“Often the difference between a successful person and a failure is not one has better abilities or ideas, but the courage that one has to bet one’s ideas, to take a calculated risk – and to act.” Andre Malraux
Ask any entrepreneur, brainstorming for the next big idea is constantly on their minds. Maybe we can’t help ourselves, many of us have the knack and ability to see opportunity in every direction we look. Not everyone has the ability to look at a picture of total chaos and make economic sense of it. This is a rare gift some of us have, and use to our benefit, to succeed in the business world. Lock yourself in a room with your team on the development of your business, and get ready for the ride of your life. It doesn’t make a difference if the startup is related to technology or agricultural farming, if the brainstorming is too drawn out you will experience a level of frustration to drive a sane person off the edge.
However there is no getting away from it , discussions held during brainstorming phases are critical. They not only provide the opportunity for everyone in the team to voice their opinions and concerns, they also give you an insight into whether the team is on the same page. Unfortunately there is no plan which is completely fool proof. Even when you have unlimited resources, you still take a risk of not succeeding. Take Iridium as an example, billions of dollars, the most experienced resources on the planet, yet a truly abysmal result.
If you have been part of a startup for any time, chances are high that you are doing something very different from what you initially set out to do. This is a natural progression because we constantly adapt to feedback we receive to develop business models to correctly serve markets needs. We are in a constant state of flux and must be agile enough as a company to understand what aspects of the business are not performing and what needs to be changed.

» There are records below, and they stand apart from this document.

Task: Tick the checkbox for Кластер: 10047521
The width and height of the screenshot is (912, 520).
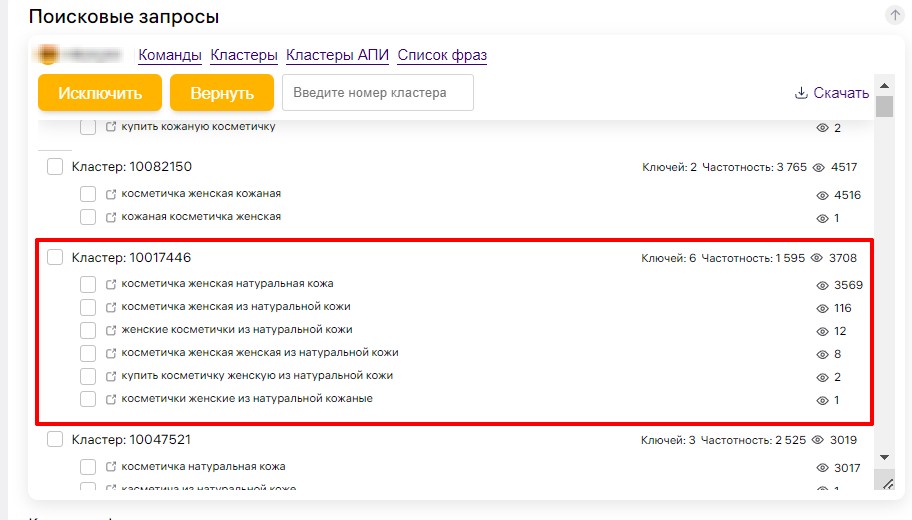Action: click(x=55, y=439)
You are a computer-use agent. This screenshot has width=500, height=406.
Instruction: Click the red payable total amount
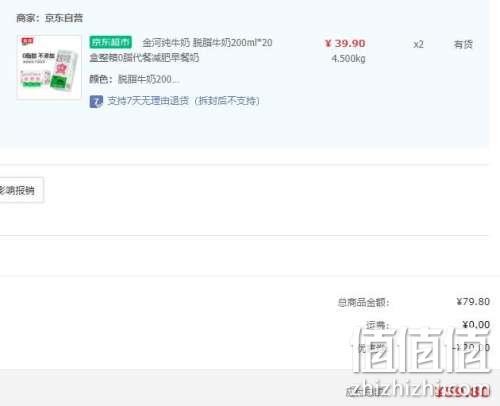pos(463,391)
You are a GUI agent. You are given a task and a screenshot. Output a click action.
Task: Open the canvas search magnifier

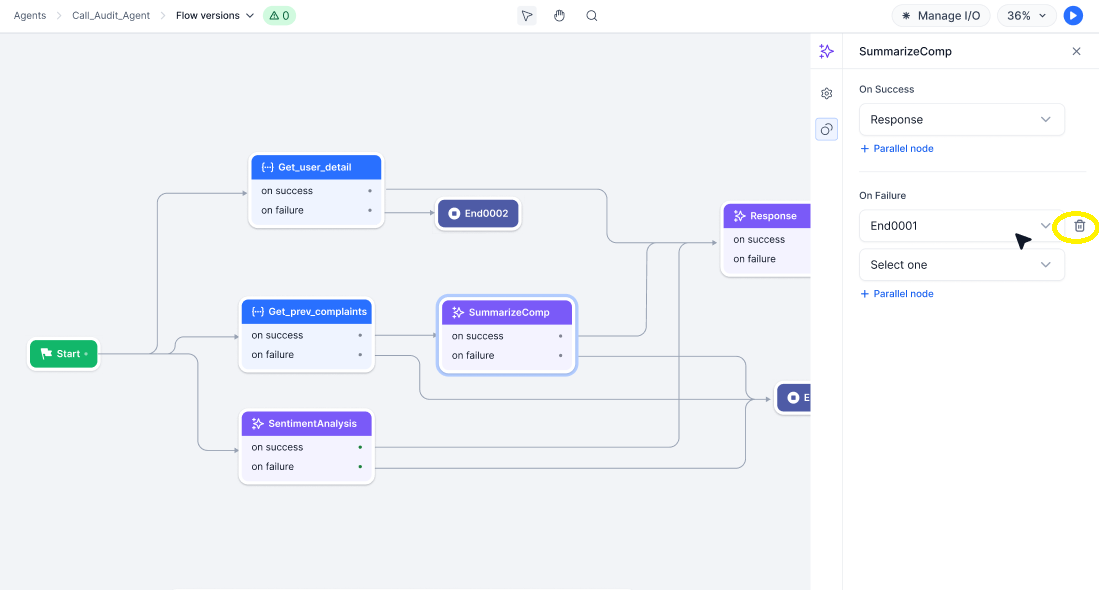592,16
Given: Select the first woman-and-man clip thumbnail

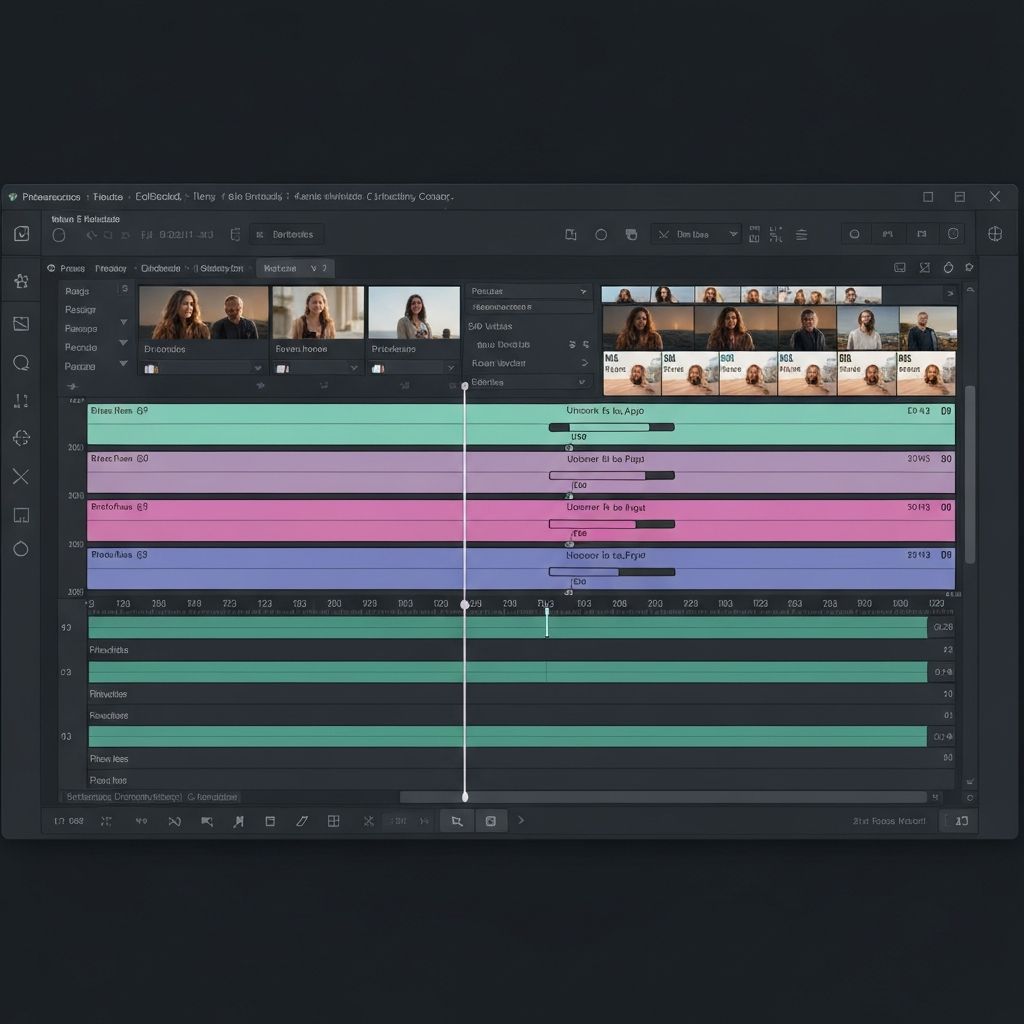Looking at the screenshot, I should 203,313.
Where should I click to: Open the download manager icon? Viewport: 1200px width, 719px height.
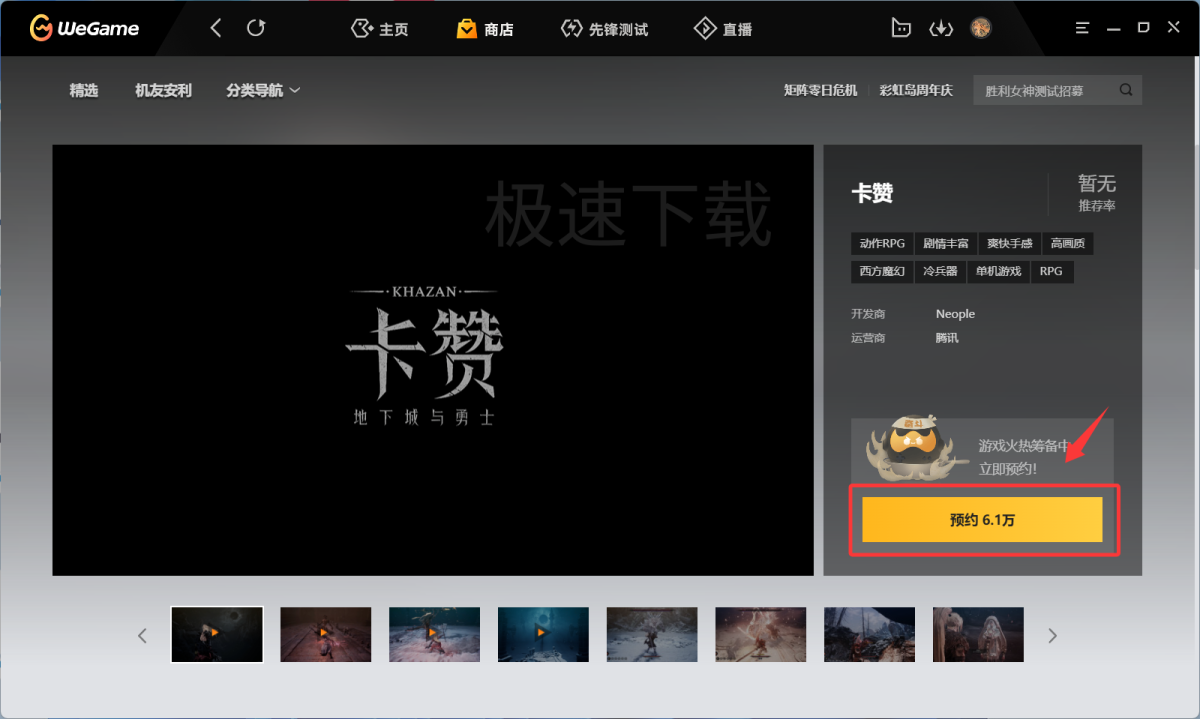click(x=941, y=28)
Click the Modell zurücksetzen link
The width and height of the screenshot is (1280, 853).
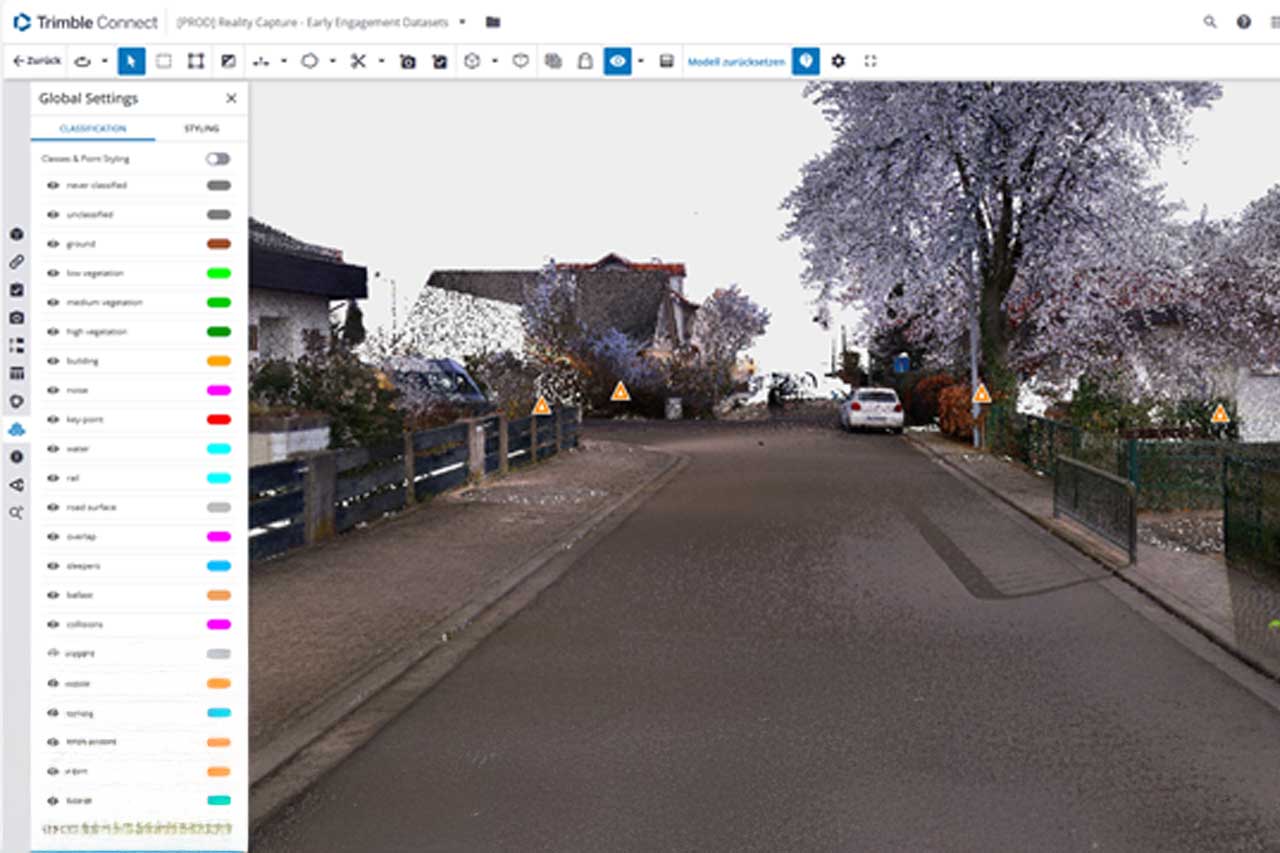(x=736, y=62)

In conclusion, the frustration which is generated during initial brainstorming, can easily be averted by taking small shots at what you actually want to do. If you spend too much time calculating every conceivable outcome, you will suffer from an over-planning syndrome. I am not advocating that the next idea that pops into your mind be immediately executed. Take time to understand the dynamics, and keep moving forward, the minute you stand still, is when frustration takes over.